Jeudi, c'était plié. Trump a annoncé sur sa plateforme de médias sociaux que Noem n'était plus secrétaire au DHS, la déplaçant vers un poste nouvellement créé d'« Envoyée spéciale pour le Bouclier des Amériques ». Un titre ronflant pour ce qui ressemble fort à une porte de sortie élégante.

Quel avenir pour Lewandowski ?

Noem s'en va, et son ombre avec elle. Des sources du parti ont confirmé que Corey Lewandowski quittera également le département. Interrogé par un tabloïd new-yorkais pour savoir s'il resterait dans l'administration, Lewandowski a joué la carte de la désinvolture : « Je n'ai pas encore pris cette décision. » Il a cependant eu une pensée courtoise pour le nouveau patron du DHS, le sénateur Markwayne Mullin (R-OK), cet ancien combattant de MMA qui avait un jour défié un leader syndical en duel lors d'une audition au Sénat. Mullin est le choix de Trump pour faire le ménage, et on peut parier qu'il ne se laissera pas marcher sur les pieds.

Pour Lewandowski, ce départ n'est qu'un chapitre de plus dans un livre déjà bien rempli. Si vous voulez connaître l'histoire originelle, il faut vous procurer un exemplaire de Let Trump Be Trump: The Inside Story of His Rise to the Presidency (Laissez Trump être Trump : L'histoire secrète de son ascension vers la présidence), le livre qu'il a coécrit avec David Bossie. Tout y est : le chaos de la campagne de 2016, les intrigues de palais, cette « île aux jouets cassés » qu'était cette première équipe. Cela se lit comme le manuel du chaos que nous observons aujourd'hui.

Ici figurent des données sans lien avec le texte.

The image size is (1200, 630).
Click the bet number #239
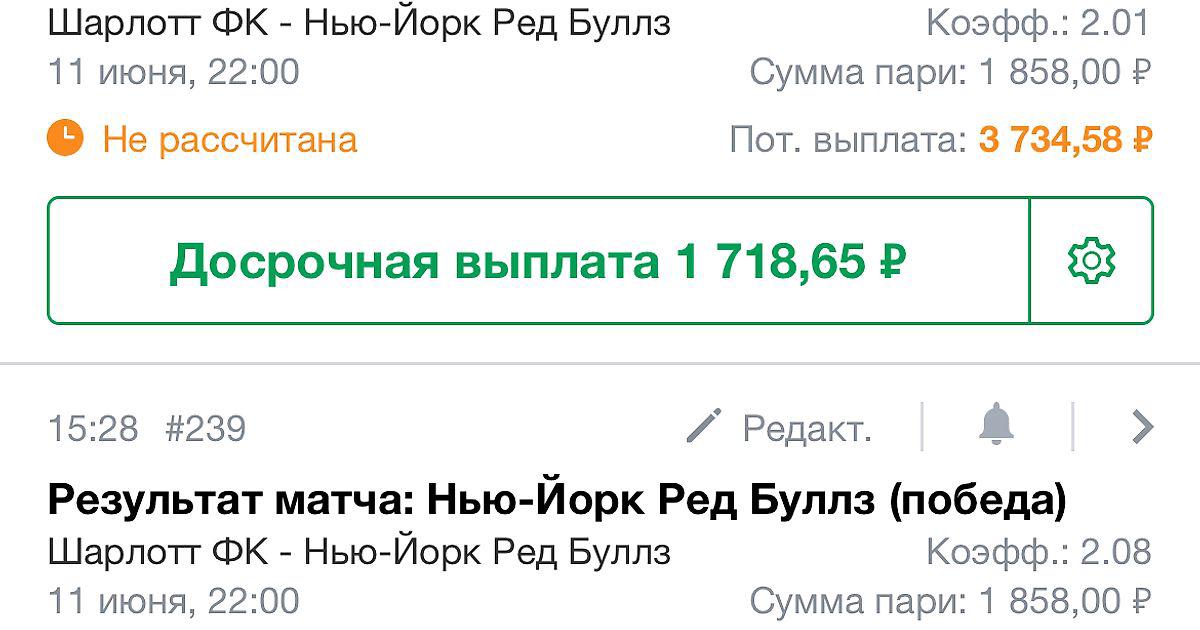click(x=204, y=429)
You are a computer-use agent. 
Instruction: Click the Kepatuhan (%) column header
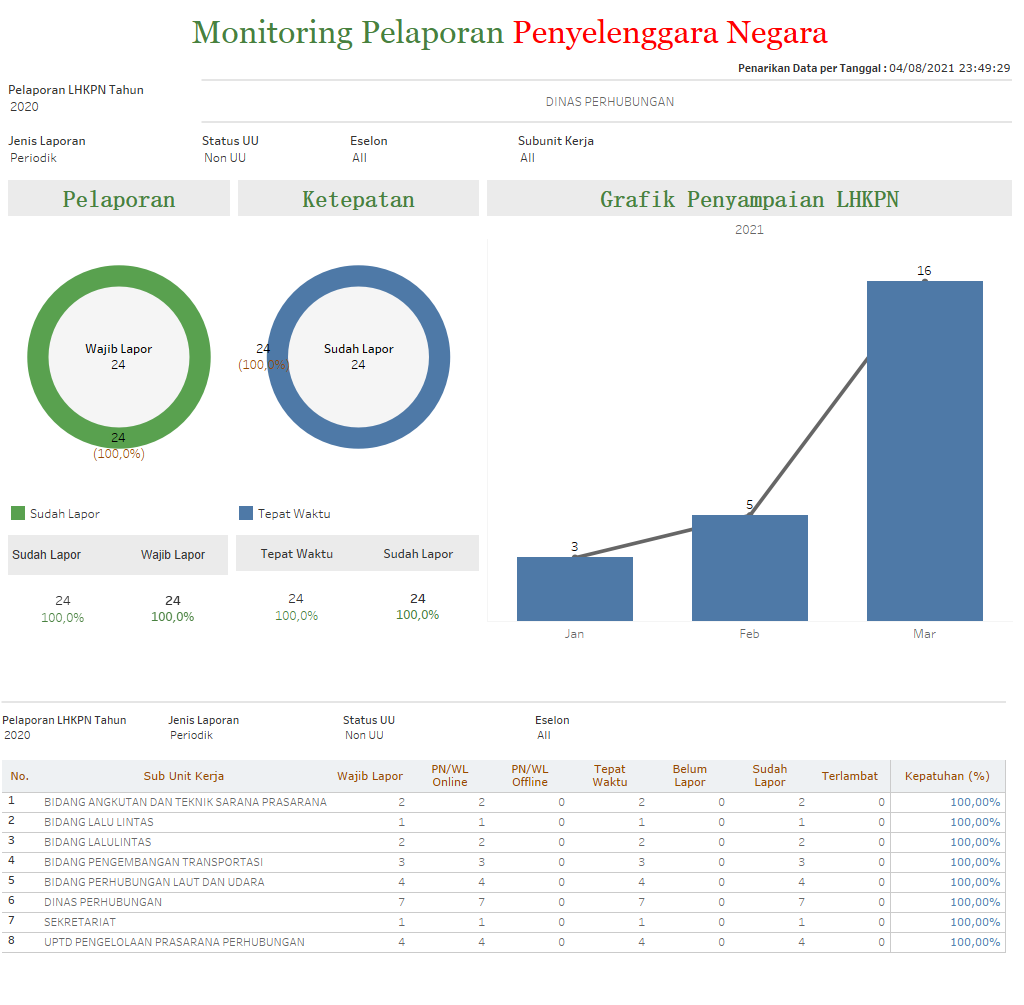[946, 776]
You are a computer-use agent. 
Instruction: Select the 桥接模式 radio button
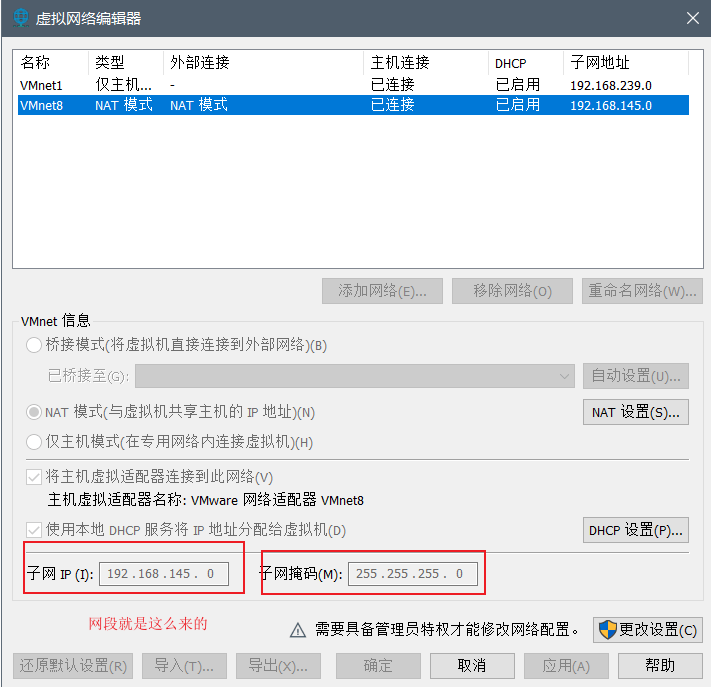(34, 346)
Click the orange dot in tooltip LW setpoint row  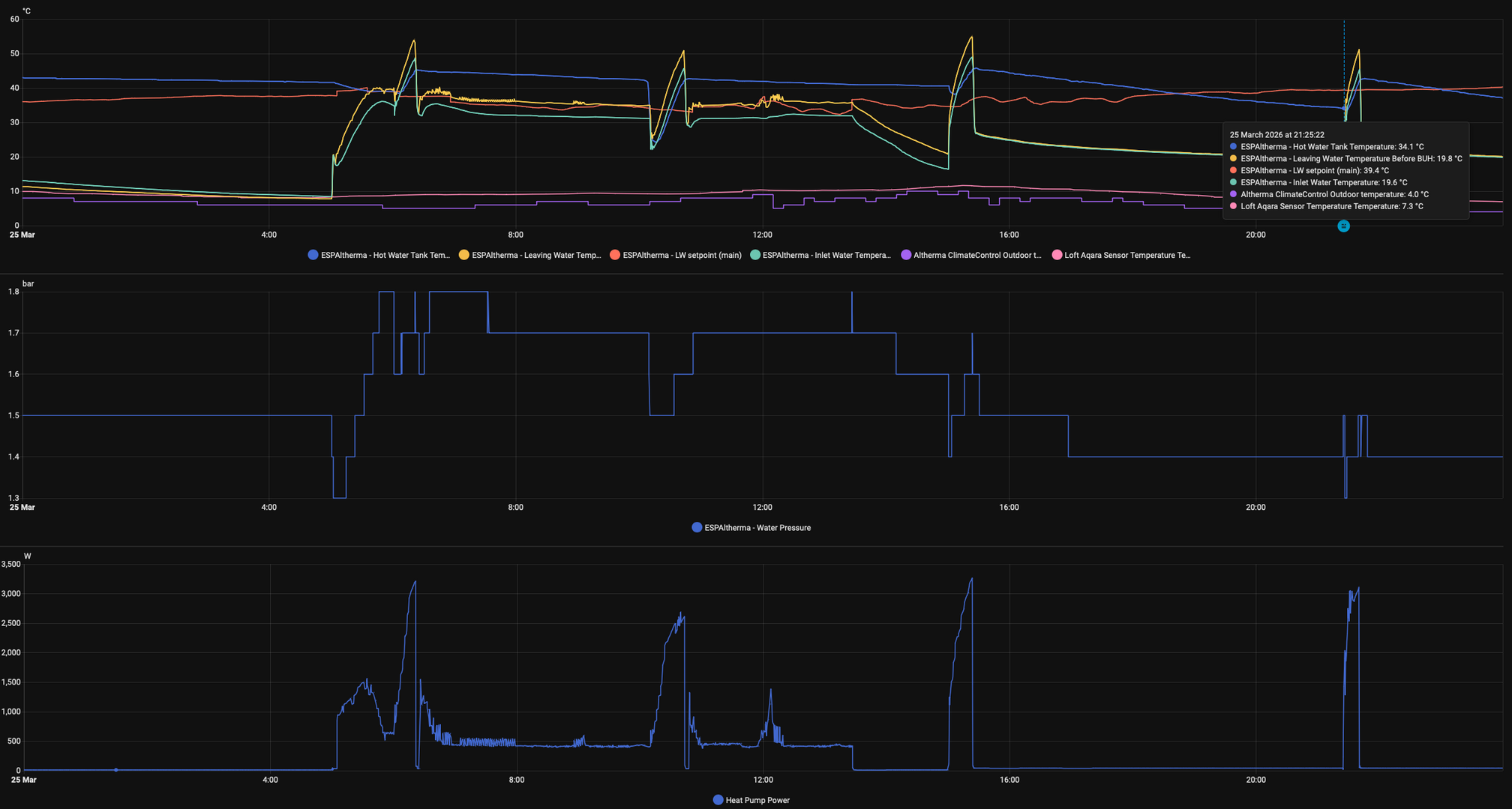coord(1234,171)
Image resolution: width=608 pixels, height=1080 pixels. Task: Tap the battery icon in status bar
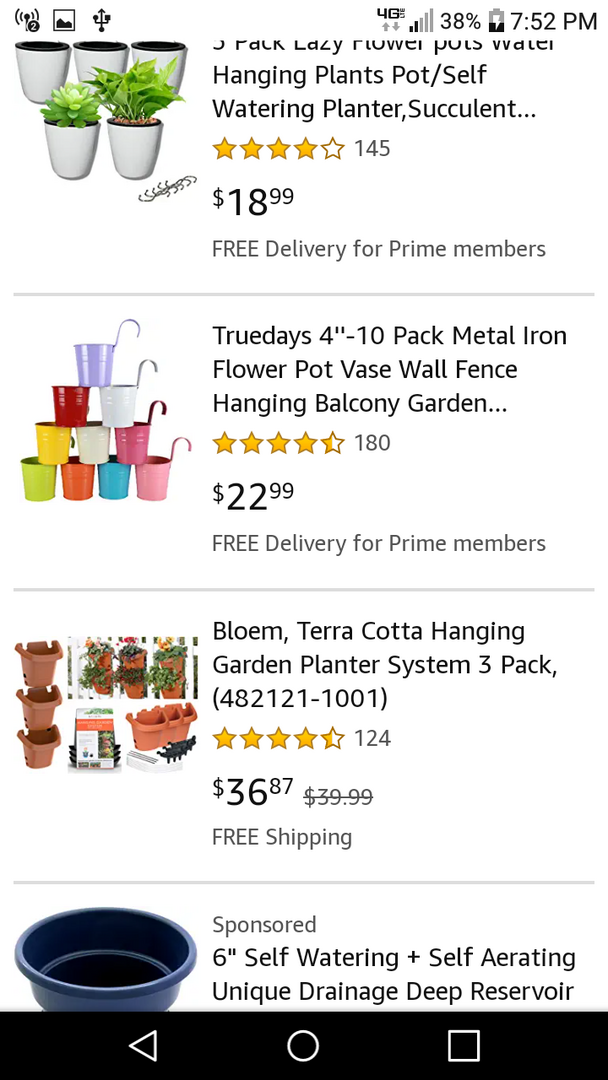495,20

En repensant aux derniers mois du mandat de Noem, les controverses s'accumulent comme un château de cartes qui était voué à s'effondrer :

  • Les décès à Minneapolis : Deux citoyens américains ont été tués par des agents fédéraux lors d'une opération de contrôle de l'immigration, déclenchant l'indignation et une fermeture partielle du DHS.
  • La campagne pub à 220 millions : Un contrat massif attribué à une entreprise dirigée par le mari de son ancienne porte-parole, mettant abondamment en scène Noem.
  • La « querelle de la couverture » : Lewandowski aurait fait irruption dans le cockpit d'un avion gouvernemental pour se plaindre de la couverture chauffante égarée de Noem, ce qui a conduit au licenciement du pilote.
  • Le secret de Polichinelle : Des rumeurs persistantes de liaison entre les deux responsables mariés, faisant de l'ambiance de travail au DHS un sujet de commérages constant.

Le chef de la minorité à la Chambre des représentants a résumé la réaction des démocrates au limogeage en seulement deux mots sur les réseaux sociaux : « La Barbie de l'ICE est virée. Bon débarras. » Qu'on l'aime ou qu'on la déteste, l'ascension fulgurante et la chute encore plus rapide de Noem est un classique des contes de Washington. Et comme toujours, se tenant juste hors champ, influençant les contrats et semant le chaos, il y avait Corey Lewandowski – l'homme qui a prouvé que l'on n'a pas besoin d'un titre officiel pour jouer avec les allumettes.